# [目的 1]
生きがいについての文章によると、ある都市の文化政策を審議する委員会で、誰もが疑問を抱かなかったスローガンは何ですか。
# [目的 2]
生きがいについての文章を、最後の文の後から書き継いでください。

昔、ある都市の文化政策を審議する委員会にいた時に、普通に言われて、誰もが疑問を抱かなかったことに、「生きがいのある社会」ってスローガンがありました。私もそのことに何の疑念も抱かなかった。
でも、知人たちと話をしていて、それって意外と難しいことなんだって思い知らされています。
個人がそれぞれの生きがいを見つけられること、、、
そして社会がそれを推進して行けること、、、
多くの人たちは、大人になるととにかく自力で生活をしなければならない。
そしてそのことで手いっぱいになって、自分が本当にやりたいことを見つけるゆとりがないのが現実。
昔のその昔、「仕事が面白くない」なんて愚痴りましたら、「なんで面白くない仕事をしているの」って不思議そうに聞かれたことがあります。
その時には、自分の生きがいになるような仕事や趣味を持てる幸運な人なんて、はたして何人いるんだろうなんて思いました。
賢い私は(?)、自分の仕事が有意義で、面白いものだって自己暗示をかけることに成功して定年まで勤め上げましたが、そんなことすら意外と難しいのですね。

# [提供情報]
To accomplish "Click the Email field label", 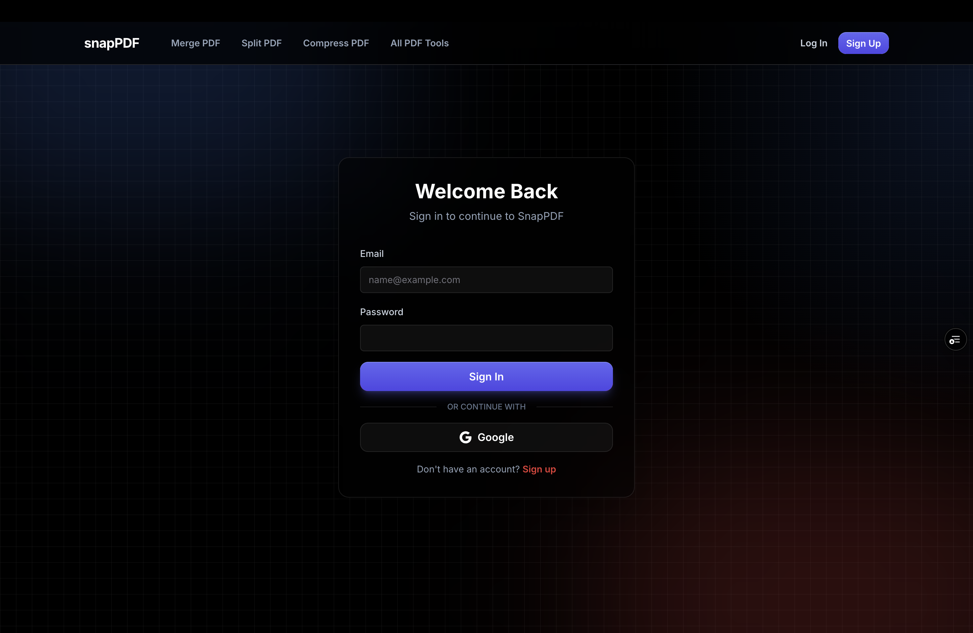I will tap(372, 254).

# [出力 1]
「生きがいのある社会」です。

# [出力 2]
以前にも書いたことがありますが、「あなたと仕事をする人にどんな人がいいですか」って質問に、「仕事を遊びでする人」って答えましたら、相手の市長さんはびっくりして、「その訳は」って聞き返されたので、「言われたことをいやいややるような人と仕事をしても面白くないでしょう。仕事が楽しいって思っている人なら、きつい仕事でもどんどんやってくれるから」って答えましたら、納得してもらえました。
そう、面白くてやる仕事、楽しんでやる仕事、自分が意義を認めてやる仕事、そんな仕事を見つけられれば、生きがいを感じますよね。
あるいは、仕事を、趣味に広げてもいい。そんな趣味を見つけられれば、いい人生を送れるのじゃないでしょうか。
でも、好きでもない毎日の仕事をこなすことでいっぱいで、他を見る余裕もなくなってしまう。生きて行くってこんなことなんだなんて自分を慰めながらね。
やっぱり、ちょっと悲しいのかな。
でも、その悲しさが充満しているのが今の社会かな?
周りを見回すゆとりを持つことって、そんなに贅沢なことでしょうか?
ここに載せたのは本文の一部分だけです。